The German parliament has given the go ahead to a law that will allow telephone and Internet data to be stored for up to six months despite fierce criticism from the opposition and privacy advocates.
The hotly disputed law will go into operation on Jan. 1, 2008
The legislation approved Friday, Nov. 9, also permits the telephone conversations of lawyers, journalists and doctors to be bugged under certain circumstances.
The decision not to exclude these professions from the law has sparked an outcry from those who rely on being able to speak to their clients or contacts confidentially. Members of parliament, religious clerics and state prosecutors have been provided exceptions to the law.
Politicians from the opposition free-market liberal Free Democrats (FDP), the Greens and the Left Party have said they will mount legal challenges to the statute. The Marburger Bund doctors' association has also announced they would have its legality examined. There have also been protests from journalists' and publishing associations.
Powers subject to judicial permission
Police powers to conduct telephone surveillance will be extended
Under the law, police and German intelligence agencies must receive a court's permission and show a strong suspicion of illegal activity in order to examine the data held by telephone companies. The information will allow authorities to determine when and with whom their suspects had telephone, fax or e-mail contact. Police and others with access to the information will also be able to pinpoint where mobile phone calls took place.
The content of the communications will not, however, be provided to investigators.
German Justice Minister Brigitte Zypries said Friday that criticism of the law had been exaggerated and stressed that it was not "paving the way towards a surveillance state." She added that the law would enable the authorities to combat crime and terrorism effectively.

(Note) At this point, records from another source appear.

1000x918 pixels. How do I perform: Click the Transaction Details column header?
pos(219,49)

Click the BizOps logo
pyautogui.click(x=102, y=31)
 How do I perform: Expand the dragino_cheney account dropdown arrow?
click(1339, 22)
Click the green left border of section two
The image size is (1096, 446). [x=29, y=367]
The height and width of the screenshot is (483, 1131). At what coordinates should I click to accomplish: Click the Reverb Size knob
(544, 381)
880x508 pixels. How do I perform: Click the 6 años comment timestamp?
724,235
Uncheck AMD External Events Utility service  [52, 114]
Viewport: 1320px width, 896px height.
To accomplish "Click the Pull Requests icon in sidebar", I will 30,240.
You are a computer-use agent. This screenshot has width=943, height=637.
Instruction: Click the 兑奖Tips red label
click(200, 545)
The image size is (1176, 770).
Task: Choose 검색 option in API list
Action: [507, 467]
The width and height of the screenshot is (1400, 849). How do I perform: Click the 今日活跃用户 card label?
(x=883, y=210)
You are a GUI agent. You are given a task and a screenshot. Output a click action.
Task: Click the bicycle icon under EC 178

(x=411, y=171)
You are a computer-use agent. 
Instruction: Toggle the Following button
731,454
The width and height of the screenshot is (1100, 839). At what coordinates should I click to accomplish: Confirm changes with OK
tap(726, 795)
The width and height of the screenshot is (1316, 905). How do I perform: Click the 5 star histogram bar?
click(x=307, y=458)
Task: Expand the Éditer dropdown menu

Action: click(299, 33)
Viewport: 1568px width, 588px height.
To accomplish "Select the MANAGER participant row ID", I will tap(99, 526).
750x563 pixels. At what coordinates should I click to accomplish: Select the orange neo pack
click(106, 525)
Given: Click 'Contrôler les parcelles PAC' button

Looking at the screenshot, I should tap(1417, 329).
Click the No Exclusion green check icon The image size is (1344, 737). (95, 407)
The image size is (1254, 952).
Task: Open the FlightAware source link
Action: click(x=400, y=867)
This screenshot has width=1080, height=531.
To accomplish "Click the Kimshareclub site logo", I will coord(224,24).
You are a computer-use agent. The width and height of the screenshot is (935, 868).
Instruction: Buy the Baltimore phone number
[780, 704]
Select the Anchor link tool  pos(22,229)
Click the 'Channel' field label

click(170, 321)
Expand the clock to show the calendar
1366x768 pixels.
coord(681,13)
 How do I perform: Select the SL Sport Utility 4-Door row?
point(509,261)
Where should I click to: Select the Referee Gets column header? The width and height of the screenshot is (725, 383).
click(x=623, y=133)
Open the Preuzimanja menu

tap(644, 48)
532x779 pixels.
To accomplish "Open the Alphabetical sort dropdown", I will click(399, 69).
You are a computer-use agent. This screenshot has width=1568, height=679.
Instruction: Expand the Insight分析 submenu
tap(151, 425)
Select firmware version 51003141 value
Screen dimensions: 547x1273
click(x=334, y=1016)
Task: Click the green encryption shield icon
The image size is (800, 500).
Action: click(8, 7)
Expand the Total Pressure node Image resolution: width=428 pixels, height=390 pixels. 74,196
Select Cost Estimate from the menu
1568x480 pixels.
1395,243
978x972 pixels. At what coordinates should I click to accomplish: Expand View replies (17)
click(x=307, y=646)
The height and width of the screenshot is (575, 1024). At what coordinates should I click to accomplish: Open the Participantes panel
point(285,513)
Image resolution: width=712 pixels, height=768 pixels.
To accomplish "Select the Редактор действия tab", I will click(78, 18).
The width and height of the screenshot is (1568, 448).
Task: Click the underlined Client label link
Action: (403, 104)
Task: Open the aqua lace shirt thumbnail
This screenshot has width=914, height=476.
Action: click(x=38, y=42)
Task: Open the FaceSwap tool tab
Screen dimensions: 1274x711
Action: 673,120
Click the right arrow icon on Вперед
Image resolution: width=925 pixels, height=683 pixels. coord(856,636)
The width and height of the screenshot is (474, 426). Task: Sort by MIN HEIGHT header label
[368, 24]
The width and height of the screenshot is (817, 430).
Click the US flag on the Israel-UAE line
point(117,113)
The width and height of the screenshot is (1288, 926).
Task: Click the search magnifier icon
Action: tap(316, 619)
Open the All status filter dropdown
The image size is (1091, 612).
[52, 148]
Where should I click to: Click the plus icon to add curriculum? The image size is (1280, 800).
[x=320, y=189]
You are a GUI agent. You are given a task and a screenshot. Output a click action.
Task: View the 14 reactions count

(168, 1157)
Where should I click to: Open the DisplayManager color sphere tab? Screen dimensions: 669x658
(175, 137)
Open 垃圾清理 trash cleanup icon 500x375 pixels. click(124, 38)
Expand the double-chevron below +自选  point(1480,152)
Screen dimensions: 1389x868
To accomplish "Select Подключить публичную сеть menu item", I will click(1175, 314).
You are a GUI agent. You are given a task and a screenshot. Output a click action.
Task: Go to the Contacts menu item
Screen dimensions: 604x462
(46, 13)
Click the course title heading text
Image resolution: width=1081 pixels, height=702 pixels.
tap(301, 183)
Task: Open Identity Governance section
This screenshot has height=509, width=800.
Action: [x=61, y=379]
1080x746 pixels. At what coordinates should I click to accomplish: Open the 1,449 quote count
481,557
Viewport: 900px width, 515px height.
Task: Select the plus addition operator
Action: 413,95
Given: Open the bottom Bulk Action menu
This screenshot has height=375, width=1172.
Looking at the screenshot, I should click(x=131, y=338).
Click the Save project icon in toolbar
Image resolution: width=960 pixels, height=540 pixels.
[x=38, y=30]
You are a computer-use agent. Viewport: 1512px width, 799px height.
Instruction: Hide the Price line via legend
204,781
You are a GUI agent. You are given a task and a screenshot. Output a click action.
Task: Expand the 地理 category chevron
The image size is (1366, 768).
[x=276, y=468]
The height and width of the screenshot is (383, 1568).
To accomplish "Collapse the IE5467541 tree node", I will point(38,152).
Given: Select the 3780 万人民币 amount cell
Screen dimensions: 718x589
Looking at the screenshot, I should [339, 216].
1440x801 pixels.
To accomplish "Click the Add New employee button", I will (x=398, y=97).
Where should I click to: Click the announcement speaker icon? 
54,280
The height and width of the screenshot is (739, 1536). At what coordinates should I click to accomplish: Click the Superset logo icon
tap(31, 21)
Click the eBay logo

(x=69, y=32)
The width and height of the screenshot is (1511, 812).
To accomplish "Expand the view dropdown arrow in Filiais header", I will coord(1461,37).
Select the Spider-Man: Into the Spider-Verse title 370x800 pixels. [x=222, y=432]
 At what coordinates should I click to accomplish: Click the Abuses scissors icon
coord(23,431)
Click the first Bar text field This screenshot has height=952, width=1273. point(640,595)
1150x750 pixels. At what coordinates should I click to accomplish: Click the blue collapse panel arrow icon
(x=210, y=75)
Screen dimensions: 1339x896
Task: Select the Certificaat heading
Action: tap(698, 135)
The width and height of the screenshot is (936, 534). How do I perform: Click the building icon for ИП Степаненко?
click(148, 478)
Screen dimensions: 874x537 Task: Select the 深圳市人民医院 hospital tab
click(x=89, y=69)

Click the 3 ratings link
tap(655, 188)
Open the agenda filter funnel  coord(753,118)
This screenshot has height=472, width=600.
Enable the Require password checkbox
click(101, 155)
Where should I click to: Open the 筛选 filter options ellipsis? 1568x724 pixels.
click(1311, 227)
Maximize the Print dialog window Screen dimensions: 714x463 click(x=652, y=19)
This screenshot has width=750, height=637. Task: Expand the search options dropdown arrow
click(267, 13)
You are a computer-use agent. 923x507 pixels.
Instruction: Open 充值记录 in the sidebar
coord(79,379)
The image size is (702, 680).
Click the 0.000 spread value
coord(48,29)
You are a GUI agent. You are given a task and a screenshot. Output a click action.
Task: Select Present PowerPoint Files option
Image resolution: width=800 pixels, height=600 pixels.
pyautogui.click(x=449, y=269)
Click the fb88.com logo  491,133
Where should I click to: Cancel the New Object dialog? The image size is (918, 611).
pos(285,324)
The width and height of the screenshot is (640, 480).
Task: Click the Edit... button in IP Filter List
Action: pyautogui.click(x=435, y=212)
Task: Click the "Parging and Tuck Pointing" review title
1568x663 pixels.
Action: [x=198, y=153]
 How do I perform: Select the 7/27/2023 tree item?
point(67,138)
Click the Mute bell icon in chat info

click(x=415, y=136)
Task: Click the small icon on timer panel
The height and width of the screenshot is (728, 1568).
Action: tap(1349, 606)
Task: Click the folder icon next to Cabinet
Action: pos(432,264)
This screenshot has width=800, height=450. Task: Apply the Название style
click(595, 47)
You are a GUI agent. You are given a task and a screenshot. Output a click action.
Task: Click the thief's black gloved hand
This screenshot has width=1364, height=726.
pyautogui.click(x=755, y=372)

The minister said the law implemented an EU directive in a "minimal fashion." But the German Commissioner for Data Protection, Peter Schaar, said parts of the law exceeded European requirements by failing to exclude less serious crimes.
"A sad day for democracy"
The EU directive behind the German law was prompted by the Madrid train bombings
FDP expert Jörg van Essen said the legislation "placed citizens under general suspicion." He said he wants to appeal to the German Constitutional Court. Jan Korte from the Left Party called the law one of the biggest attacks on press freedom and said that abuse was bound to occur. The Greens described it as a "black day for civil rights" and a "sad day for democracy."
Siegfried Kauder, a member of Chancellor Angela Merkel's Christian Democratic Union, countered the criticism, saying that the law found the right balance between data protection and the need to fight crime. He said it, in fact, represented an improvement in the legal position of journalists.
The justice minister said the EU directive was a reaction to the terrorist attacks on Madrid in March 2004 in which 191 people died. The perpetrators were tracked down using mobile telephone data.
Some 366 parliamentarians voted in favor of the law, while 156 voted against. There were two abstentions.